Ah … rats

Ratatouille

Ratatouille Featuring the voices of Patton Oswalt, Peter O’Toole and Janeane Garofalo. Rated G.
Rated 2.0

What the hell is Pixar thinking? I mean, rats. Rats in the kitchen. Rats with human-like faces in the kitchen, cooking the food. I don’t have any phobias concerning rats, but this thing made me queasy.

It might be that (for me) Pixar is getting too good at what it does—visually. On a narrative level, it was just more of the Pixar cookie-cutter narrative: natter, natter, natter … go for your dreams … friends are cool.

In Ratatouille, a rat gets swept up and dumped in the kitchen of a five-star restaurant struggling to keep its rating. The rat hooks up with a trashcan man, and the two set out to score their dreams together. And yeah, there’s a girl involved.

Of course, it doesn’t help that I consider food a necessary annoyance and annoying expense, so the culinary aspect failed to hook me either. But the animated food looked like it was served straight off of the Food Channel—ah, all that technology at work to deliver 3-D quality representations of food.

Yeah.

But the animation was incredibly well done … to the point where it evoked The Uncanny, as Freud described it, where the ordinary takes a sudden detour into the extraordinary, yet still maintains the comfortable trappings. Pixar takes that route by creating things that should not be and giving them a photo-realistic presence. Like rats with human-like faces.

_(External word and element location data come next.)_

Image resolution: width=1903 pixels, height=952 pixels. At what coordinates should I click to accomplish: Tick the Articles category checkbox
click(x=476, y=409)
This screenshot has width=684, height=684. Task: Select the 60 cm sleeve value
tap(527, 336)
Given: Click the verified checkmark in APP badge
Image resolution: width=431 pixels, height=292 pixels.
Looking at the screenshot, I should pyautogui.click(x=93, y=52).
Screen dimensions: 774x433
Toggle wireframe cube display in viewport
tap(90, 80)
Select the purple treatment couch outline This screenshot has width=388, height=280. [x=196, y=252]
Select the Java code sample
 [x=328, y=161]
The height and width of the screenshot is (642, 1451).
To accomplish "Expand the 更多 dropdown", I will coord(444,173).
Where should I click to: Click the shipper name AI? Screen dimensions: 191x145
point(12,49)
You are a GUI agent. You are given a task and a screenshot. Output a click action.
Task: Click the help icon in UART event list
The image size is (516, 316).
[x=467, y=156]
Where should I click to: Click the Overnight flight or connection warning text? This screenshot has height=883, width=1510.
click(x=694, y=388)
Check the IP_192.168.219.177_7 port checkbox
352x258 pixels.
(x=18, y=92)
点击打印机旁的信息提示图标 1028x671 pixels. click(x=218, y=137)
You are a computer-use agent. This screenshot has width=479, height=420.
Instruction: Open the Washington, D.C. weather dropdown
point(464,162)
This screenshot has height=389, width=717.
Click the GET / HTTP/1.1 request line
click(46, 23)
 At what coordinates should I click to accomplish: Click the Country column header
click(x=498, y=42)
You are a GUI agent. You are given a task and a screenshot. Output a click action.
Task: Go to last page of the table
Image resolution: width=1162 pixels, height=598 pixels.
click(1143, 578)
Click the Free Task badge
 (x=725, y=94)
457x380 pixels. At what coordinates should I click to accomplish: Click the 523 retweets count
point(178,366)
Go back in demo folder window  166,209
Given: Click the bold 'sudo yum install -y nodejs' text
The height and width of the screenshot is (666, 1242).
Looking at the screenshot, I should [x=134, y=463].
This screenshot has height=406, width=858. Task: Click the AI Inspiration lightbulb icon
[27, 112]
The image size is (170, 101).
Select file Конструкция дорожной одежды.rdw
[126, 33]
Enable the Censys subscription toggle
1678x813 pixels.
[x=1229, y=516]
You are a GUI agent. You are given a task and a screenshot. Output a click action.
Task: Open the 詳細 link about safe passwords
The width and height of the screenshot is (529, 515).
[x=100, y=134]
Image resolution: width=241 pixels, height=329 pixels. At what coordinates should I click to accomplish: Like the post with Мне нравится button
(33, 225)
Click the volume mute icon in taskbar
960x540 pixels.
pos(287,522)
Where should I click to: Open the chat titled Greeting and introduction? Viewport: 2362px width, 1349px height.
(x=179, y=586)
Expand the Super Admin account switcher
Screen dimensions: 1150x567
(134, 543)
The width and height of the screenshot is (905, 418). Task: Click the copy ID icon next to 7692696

I got the same queasy feeling watching Cars, but I thought it was just the super-creepy aspect of giant pupils floating around behind the windshields of the titular characters. With Ratatouille, I realize that it’s the animation itself that hits a creepy vibe with me.

Of course, it didn’t help that every human was given an outrrrageous French accent. There’s a reason why French accents are generally kept to one a comedy—fill a kitchen with them and it’s like little rat claws being swept repeatedly across the blackboard.

So I’m probably the only person to give this thing a bad rating. Everyone else likes it, and I’ve given my reasons why I didn’t. This is one really big case of Mileage May Vary. If you’re upset about that, just remember, it’s only a movie—a cartoon, at that. If one bad rating for a cartoon makes you upset, then you really should take a step back and reevaluate.